WORK INSTRUCTION => Each entry below should be echoed exactly, with pictures omitted.

(Dataset excerpts)

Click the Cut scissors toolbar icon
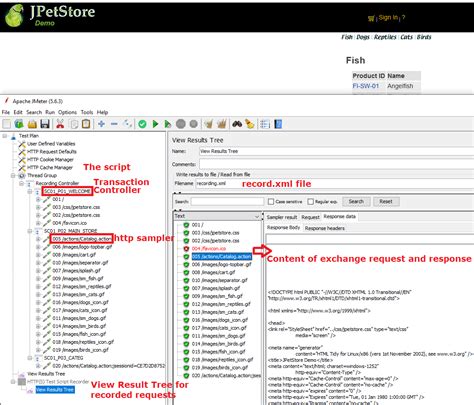 tap(60, 124)
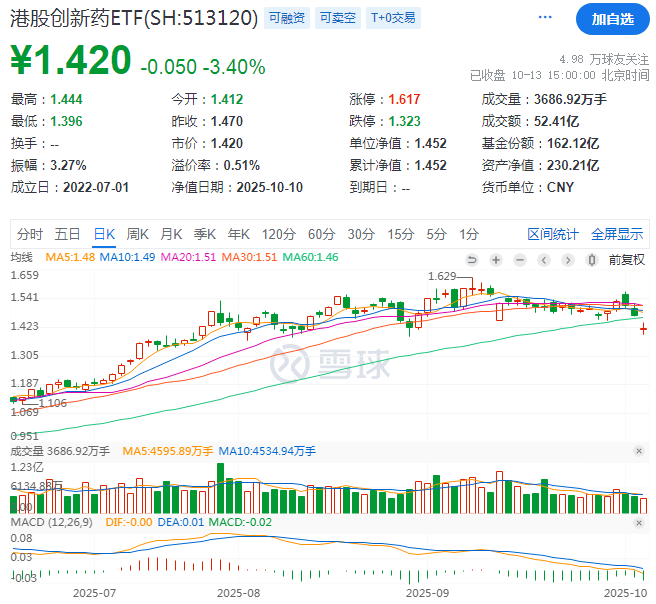Switch to the 分时 chart tab
The image size is (656, 604).
pyautogui.click(x=30, y=234)
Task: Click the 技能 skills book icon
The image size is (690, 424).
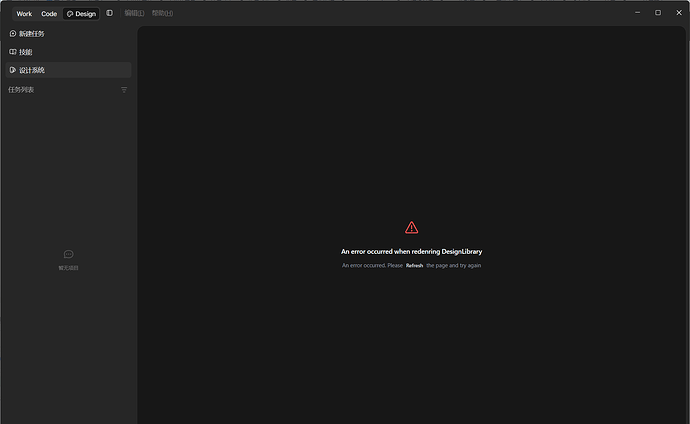Action: pyautogui.click(x=13, y=52)
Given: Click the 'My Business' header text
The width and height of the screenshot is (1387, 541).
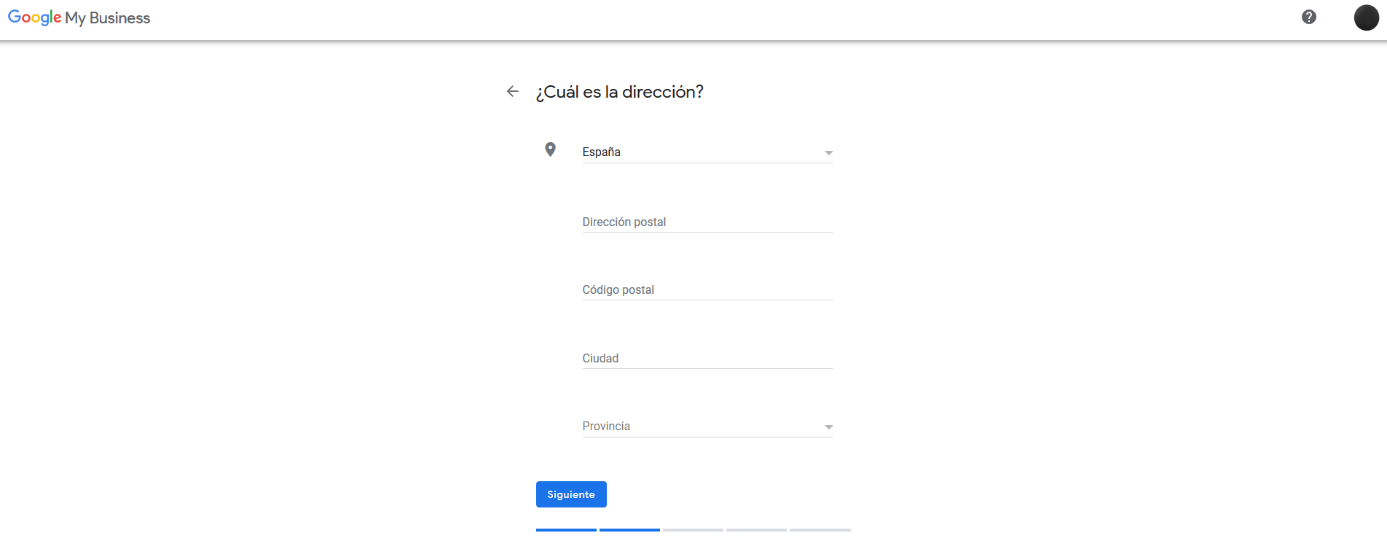Looking at the screenshot, I should click(x=108, y=18).
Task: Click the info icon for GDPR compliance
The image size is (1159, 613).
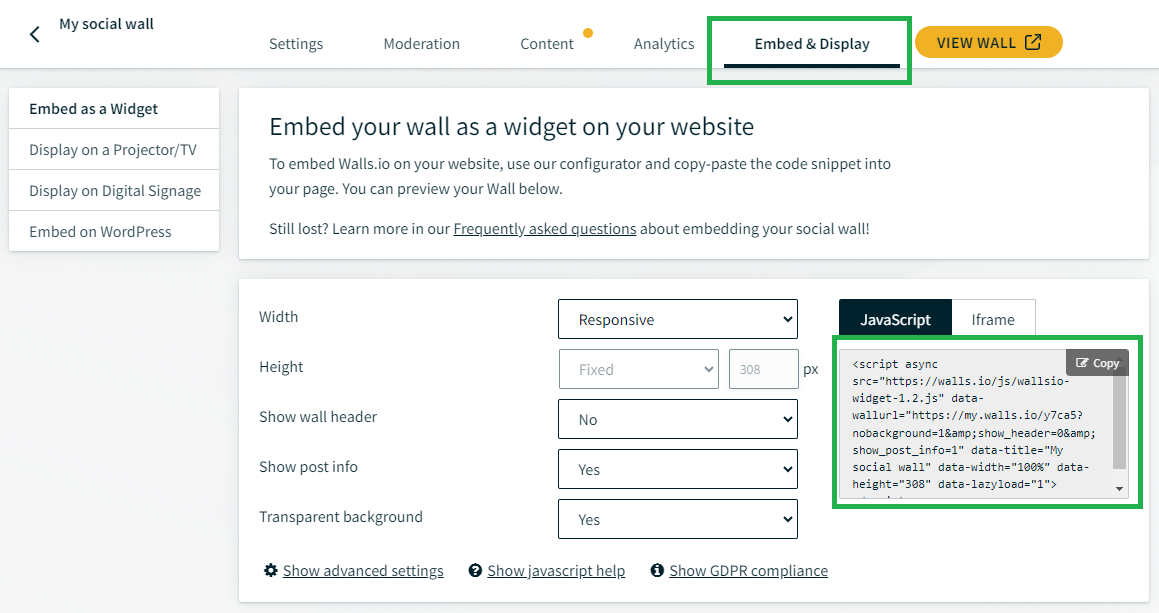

SOLUTION BELOW =>
Click the Cut scissors toolbar icon
 tap(60, 124)
Switch to the 分时 chart tab
The image size is (656, 604).
pyautogui.click(x=30, y=234)
Task: Click the 技能 skills book icon
The image size is (690, 424).
Action: pyautogui.click(x=13, y=52)
Given: Click the 'My Business' header text
The width and height of the screenshot is (1387, 541).
Looking at the screenshot, I should click(x=108, y=18).
Task: Click the info icon for GDPR compliance
The image size is (1159, 613).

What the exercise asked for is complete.